··· Page text ···

# Linear Regression

> Linear Regression supposes that there's a linear relation between inputs and outputs (targets).

This notebook shows how to train a linear regression model in PyTorch in two ways:
- [from scratch](#1.-Linear-Regression-from-scratch), functions are built manually.
- [using PyTorch built-ins function](#2.-Linear-Regression-using-PyTorch-built-ins).

## 1. Linear Regression from scratch

The figure below presents the workflow of this part.

![lnr-scratch-workflow](images/linear_regression_from_scratch.svg)

- [x] Convert inputs & targets to tensors: convert data (*inputs* & *targets*) from numpy arrays to tensors.
- [x] Initialize parameters: identify the number of samples, of features and of targets. Initialize *weights* and *bias* to predict target. Theses parameters will be optimized in training process.
- [x] Define functions: create *hypothesis function* (model) to predict target from input, and *cost function* (loss function) to compute the difference between the prediction and the target.
- [x] Train model: find the *optimal values* of the parameters (weights & bias) by using gradient descent algorithm. Make sure **reset gradients to zero** before the next iteration.
- [x] Predict: using optimal parameters to predict target from a given input.

In [1]:
import numpy as np
import torch

### 1.1. Prepare data

Converting inputs & targets to tensors.

In [2]:
# inputs
inputs = np.array([[73, 67, 43], 
              [91, 88, 64], 
              [87, 134, 58], 
              [102, 43, 37], 
              [69, 96, 70]], dtype='float32')

··· Information supplied ···

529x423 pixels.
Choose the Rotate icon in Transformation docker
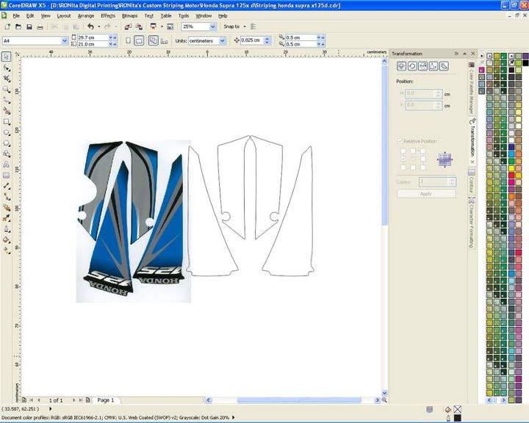click(412, 66)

···

= Aim of the exercise =
Quote the entire linear regression notebook word for word.

= Finished answer =
# Linear Regression

> Linear Regression supposes that there's a linear relation between inputs and outputs (targets).

This notebook shows how to train a linear regression model in PyTorch in two ways:
- [from scratch](#1.-Linear-Regression-from-scratch), functions are built manually.
- [using PyTorch built-ins function](#2.-Linear-Regression-using-PyTorch-built-ins).

## 1. Linear Regression from scratch

The figure below presents the workflow of this part.

![lnr-scratch-workflow](images/linear_regression_from_scratch.svg)

- [x] Convert inputs & targets to tensors: convert data (*inputs* & *targets*) from numpy arrays to tensors.
- [x] Initialize parameters: identify the number of samples, of features and of targets. Initialize *weights* and *bias* to predict target. Theses parameters will be optimized in training process.
- [x] Define functions: create *hypothesis function* (model) to predict target from input, and *cost function* (loss function) to compute the difference between the prediction and the target.
- [x] Train model: find the *optimal values* of the parameters (weights & bias) by using gradient descent algorithm. Make sure **reset gradients to zero** before the next iteration.
- [x] Predict: using optimal parameters to predict target from a given input.

In [1]:
import numpy as np
import torch

### 1.1. Prepare data

Converting inputs & targets to tensors.

In [2]:
# inputs
inputs = np.array([[73, 67, 43], 
              [91, 88, 64], 
              [87, 134, 58], 
              [102, 43, 37], 
              [69, 96, 70]], dtype='float32')